This is one of the mechanisms you want to take advantage of. If your lure is putting out
erratic vibrations twenty or thirty feet from a salmon you can pull him like a magnet.
He will follow the vibration like a radar beam and attack your bait.
This is why we
say action on your bait or lure is the most important strategy you can use.
Lures like the Crocodile, Coyote spoons or the Apex plug put out the erratic powerful
vibrations that will get you salmon. Some of the newer spoons now have a
small spinner blade attached to the rear at the same location of the hook, this
creates more vibrations. A trolled cut-plug herring creates
basically the same
vibrations as a wobbling spoon.
When using the imitation squid lures that have no action on their own, they need to rely on a flasher for this vibration. Whenever you put a bait or lure in the water you should carefully check its action. If it is not rolling or shaking, don't let it down. Sometimes the bait needs adjusting or a hook is lodged at a funny angle. Another possibility is that your boat trolling speed is not right for the lure you are using. Sometimes all you need to do is speed up.
Currently Pro Troll as come up with what they call an "E-Chip". It is a small round metal tube that apparently inside on one end is a chip. Inside this tube is a small steel ball. The whole thing is then capped off & sealed. What it is supposed to do is when the ball bumps the chip as the lure or flasher rotates or wobbles, it lets off small electrical impulses like a wounded or scared baitfish.

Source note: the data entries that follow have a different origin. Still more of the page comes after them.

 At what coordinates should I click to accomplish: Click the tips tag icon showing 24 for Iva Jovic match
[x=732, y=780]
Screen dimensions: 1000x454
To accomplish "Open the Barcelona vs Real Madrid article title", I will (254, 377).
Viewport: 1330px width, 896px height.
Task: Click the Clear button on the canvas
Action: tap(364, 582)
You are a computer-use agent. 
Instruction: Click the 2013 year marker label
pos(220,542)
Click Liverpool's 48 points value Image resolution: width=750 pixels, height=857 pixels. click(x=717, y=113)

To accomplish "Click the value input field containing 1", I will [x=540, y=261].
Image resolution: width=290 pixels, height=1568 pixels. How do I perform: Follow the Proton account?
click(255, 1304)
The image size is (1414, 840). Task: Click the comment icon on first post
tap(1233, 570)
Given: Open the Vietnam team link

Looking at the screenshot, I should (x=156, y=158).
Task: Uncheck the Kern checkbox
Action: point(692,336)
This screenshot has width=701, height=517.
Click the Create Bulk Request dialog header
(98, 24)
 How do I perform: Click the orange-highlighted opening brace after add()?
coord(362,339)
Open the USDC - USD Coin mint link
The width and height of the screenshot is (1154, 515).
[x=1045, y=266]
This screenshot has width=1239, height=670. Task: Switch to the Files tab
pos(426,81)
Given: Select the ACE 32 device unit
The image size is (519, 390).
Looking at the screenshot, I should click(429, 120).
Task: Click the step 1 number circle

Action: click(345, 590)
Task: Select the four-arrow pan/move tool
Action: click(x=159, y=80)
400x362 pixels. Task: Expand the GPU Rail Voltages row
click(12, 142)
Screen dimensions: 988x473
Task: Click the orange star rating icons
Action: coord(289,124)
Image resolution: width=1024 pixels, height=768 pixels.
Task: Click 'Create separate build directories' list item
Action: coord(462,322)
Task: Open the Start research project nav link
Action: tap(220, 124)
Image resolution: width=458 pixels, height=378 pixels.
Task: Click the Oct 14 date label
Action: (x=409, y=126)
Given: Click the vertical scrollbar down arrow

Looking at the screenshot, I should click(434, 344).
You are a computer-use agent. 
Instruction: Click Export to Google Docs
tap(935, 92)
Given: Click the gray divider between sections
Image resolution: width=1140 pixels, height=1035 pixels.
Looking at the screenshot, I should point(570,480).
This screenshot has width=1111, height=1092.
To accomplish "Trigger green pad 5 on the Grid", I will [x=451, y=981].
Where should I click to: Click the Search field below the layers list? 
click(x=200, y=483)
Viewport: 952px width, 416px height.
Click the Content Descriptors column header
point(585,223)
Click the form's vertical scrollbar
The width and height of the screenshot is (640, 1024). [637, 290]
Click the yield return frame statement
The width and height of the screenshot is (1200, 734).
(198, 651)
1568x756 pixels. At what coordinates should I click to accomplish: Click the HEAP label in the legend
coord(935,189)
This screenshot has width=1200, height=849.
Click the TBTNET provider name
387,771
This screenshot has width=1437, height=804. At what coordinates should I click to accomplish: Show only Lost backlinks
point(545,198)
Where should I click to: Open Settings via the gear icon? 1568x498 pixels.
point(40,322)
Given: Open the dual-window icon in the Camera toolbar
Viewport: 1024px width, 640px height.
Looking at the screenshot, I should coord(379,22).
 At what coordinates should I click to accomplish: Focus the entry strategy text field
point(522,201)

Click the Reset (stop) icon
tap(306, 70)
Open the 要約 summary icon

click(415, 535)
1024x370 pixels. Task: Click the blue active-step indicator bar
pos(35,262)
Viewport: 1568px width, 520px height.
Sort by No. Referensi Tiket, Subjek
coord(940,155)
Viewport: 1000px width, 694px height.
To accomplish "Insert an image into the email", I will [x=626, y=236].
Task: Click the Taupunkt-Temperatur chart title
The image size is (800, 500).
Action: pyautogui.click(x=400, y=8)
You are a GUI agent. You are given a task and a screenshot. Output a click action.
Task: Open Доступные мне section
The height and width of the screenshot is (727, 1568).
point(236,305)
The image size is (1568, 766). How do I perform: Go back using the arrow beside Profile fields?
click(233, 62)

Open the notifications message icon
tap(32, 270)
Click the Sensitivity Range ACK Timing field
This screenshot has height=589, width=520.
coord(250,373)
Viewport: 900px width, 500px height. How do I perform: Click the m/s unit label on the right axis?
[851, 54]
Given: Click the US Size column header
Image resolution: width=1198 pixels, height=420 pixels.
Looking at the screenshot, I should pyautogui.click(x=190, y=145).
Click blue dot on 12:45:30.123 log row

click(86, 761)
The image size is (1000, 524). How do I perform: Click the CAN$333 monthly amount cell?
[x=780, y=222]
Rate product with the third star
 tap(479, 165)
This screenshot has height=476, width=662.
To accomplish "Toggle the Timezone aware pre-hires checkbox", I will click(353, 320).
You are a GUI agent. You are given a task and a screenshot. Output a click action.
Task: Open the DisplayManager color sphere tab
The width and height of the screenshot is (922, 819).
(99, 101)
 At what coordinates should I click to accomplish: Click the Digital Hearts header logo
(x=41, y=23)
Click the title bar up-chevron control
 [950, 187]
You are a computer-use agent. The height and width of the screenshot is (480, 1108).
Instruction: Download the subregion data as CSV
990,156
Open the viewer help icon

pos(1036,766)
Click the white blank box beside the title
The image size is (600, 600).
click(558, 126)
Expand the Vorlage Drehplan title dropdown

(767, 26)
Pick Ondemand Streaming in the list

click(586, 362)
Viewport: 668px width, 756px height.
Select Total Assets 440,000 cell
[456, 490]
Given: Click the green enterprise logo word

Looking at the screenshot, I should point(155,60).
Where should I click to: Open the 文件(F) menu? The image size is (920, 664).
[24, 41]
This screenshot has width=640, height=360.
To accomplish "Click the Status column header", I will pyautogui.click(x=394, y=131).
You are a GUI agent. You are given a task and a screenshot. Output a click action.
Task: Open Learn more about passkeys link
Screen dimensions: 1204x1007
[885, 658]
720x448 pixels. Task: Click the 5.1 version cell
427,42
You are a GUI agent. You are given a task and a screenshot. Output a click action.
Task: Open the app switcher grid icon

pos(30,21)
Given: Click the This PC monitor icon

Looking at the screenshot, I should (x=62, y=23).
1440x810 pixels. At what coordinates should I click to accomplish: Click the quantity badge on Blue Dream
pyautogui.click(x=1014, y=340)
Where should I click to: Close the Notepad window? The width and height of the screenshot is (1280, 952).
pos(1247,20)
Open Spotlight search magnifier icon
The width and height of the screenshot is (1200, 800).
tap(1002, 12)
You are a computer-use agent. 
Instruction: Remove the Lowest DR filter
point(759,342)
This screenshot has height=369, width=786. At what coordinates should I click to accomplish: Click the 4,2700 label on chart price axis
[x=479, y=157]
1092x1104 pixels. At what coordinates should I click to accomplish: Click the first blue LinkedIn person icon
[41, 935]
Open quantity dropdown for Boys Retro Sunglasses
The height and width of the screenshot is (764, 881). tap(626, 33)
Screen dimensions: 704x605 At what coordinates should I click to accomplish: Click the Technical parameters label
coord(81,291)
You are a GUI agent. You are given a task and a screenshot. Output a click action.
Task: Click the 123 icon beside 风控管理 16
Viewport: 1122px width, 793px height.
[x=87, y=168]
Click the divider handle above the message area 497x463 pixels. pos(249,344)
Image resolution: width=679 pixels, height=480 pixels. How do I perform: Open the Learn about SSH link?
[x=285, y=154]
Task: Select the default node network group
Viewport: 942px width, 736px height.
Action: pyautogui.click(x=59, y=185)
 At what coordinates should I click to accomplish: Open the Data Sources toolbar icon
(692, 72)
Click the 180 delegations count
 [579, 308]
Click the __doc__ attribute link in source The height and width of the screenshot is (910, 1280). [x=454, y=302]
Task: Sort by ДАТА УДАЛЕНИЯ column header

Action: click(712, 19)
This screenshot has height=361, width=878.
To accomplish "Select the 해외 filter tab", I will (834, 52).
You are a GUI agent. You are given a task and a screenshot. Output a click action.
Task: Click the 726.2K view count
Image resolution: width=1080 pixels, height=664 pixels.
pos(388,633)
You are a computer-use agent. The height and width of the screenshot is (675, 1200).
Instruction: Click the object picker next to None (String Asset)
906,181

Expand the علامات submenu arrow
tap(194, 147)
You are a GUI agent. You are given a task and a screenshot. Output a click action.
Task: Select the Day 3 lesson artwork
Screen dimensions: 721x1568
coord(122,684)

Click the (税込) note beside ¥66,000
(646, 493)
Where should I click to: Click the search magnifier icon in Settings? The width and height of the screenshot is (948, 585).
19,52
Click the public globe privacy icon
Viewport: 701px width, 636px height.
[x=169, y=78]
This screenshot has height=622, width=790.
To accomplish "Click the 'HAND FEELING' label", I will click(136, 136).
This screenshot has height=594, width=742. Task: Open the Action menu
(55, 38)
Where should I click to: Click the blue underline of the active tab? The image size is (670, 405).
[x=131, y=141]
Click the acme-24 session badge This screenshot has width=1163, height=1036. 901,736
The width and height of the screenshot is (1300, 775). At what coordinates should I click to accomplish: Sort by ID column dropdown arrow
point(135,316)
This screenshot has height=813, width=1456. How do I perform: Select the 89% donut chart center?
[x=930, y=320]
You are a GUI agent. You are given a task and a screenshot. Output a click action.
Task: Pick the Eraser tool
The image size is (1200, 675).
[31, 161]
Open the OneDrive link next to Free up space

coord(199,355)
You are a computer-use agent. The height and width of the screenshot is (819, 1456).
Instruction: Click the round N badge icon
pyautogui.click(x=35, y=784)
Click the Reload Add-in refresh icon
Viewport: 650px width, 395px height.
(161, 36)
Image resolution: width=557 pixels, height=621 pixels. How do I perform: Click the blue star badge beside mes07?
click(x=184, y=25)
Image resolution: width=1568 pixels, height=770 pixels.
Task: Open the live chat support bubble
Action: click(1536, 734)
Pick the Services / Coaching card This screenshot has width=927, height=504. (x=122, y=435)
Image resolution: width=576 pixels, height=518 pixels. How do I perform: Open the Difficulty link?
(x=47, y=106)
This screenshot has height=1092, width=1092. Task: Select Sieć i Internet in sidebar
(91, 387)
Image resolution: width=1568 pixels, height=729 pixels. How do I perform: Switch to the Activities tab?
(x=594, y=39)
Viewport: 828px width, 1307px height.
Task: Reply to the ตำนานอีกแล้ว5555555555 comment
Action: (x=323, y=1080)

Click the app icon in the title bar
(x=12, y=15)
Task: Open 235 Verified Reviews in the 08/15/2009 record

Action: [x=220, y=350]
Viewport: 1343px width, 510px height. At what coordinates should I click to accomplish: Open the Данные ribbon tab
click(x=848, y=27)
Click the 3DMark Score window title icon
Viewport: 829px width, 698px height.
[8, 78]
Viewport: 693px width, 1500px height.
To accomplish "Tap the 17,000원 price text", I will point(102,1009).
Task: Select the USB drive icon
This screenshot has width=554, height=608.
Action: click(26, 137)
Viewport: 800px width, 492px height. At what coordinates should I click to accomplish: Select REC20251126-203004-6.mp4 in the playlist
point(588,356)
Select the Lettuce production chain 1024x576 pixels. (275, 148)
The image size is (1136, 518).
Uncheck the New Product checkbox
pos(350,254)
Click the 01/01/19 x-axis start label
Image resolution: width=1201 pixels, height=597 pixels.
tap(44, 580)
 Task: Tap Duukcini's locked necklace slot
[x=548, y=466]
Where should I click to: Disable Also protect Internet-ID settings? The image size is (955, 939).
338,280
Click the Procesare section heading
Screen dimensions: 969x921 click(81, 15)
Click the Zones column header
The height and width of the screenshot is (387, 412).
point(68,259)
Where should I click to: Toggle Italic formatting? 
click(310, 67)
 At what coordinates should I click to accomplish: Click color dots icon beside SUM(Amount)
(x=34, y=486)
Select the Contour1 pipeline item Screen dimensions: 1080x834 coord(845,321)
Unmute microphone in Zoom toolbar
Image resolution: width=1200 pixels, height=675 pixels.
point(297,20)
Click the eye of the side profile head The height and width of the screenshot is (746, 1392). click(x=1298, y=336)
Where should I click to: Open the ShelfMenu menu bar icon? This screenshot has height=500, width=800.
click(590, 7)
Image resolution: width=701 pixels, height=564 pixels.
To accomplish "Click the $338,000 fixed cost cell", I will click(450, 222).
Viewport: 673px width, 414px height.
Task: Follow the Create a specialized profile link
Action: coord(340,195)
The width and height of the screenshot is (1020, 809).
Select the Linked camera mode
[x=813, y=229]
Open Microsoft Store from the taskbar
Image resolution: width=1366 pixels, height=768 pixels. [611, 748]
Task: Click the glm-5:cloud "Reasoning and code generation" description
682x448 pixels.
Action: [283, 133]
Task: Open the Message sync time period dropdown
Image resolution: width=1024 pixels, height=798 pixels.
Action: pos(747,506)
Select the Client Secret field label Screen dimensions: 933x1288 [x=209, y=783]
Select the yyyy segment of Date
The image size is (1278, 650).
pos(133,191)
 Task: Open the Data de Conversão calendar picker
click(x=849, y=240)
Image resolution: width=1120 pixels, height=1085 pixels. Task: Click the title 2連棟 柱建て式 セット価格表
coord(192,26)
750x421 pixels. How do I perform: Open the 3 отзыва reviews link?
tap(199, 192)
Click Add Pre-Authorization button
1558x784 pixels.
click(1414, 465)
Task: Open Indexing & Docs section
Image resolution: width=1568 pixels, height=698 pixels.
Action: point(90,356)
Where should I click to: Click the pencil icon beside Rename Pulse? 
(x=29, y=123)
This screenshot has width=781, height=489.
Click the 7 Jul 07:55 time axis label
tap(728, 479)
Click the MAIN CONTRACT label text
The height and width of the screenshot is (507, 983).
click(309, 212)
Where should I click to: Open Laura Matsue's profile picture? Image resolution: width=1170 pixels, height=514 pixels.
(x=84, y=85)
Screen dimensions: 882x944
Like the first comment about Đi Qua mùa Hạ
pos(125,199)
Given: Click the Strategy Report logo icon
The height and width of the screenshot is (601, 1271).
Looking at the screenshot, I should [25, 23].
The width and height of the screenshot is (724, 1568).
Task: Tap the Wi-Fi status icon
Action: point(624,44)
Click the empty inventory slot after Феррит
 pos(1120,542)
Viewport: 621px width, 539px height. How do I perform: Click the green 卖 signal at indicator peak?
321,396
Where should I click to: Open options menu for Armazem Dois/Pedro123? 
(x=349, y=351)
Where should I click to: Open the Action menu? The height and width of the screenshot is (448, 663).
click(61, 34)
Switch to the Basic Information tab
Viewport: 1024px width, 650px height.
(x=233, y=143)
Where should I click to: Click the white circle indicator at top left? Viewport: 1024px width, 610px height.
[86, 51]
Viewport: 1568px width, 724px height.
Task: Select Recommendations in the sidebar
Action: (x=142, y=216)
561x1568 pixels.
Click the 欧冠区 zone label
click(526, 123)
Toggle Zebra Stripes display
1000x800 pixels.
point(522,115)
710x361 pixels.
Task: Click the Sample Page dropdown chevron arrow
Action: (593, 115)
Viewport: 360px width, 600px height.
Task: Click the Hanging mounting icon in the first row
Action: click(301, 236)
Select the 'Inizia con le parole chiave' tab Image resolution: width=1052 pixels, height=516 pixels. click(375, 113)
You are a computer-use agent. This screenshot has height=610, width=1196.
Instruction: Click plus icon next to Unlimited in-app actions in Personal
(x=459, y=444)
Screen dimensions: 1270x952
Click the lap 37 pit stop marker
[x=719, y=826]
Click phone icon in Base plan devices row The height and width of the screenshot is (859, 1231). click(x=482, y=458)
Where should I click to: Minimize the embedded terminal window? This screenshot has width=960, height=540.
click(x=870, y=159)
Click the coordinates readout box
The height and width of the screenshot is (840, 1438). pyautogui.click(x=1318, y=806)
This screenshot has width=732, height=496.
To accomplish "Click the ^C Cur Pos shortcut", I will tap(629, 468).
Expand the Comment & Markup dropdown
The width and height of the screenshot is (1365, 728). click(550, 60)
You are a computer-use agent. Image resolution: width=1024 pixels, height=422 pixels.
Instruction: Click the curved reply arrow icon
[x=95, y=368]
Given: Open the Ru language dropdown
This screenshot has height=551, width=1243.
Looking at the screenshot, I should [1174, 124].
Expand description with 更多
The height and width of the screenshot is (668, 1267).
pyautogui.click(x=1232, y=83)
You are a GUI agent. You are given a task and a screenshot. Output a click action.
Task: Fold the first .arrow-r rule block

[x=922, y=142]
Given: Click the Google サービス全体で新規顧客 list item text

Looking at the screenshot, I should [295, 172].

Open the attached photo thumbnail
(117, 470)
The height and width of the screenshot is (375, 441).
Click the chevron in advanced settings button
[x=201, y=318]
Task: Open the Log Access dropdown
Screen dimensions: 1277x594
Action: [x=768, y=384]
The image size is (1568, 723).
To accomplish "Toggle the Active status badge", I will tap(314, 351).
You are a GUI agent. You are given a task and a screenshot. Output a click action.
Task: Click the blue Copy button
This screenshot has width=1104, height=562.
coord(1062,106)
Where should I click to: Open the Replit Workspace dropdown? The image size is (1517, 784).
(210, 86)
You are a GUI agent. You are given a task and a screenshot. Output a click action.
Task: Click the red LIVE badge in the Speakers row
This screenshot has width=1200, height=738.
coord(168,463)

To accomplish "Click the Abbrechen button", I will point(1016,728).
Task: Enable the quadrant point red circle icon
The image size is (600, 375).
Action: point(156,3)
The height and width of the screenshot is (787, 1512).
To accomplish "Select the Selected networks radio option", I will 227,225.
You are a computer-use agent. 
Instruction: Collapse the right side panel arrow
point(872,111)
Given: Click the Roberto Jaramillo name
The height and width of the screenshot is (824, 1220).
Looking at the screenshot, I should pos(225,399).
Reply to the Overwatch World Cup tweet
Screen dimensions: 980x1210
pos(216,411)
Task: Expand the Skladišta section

This is supposed to RING THE DINNER BELL.
They make a flasher Pro Troll 11 & a Pro Chip 8, quite similar to the Hot Spot flasher & a plug called the Sting King, again similar to the Apex & a rotary helmet with these chips in all of them.
From what I have tried of these, believe me, they do out-fish the plain ones.
SIGHT, SMELL, SOUND ;
Again these are the
three main attractants in fishing, I repeat myself here, from the above, but it is
important.
Sight is any attraction of the flasher,
plus the lure itself.
Smell
will be the use of natural bait or scent.
Sound is created by the Flasher, and the lure
itself, these create a erratic vibrations that may convey to fish that their buddies are attacking baitfish.
For optimum results, all of these should compliment each
other.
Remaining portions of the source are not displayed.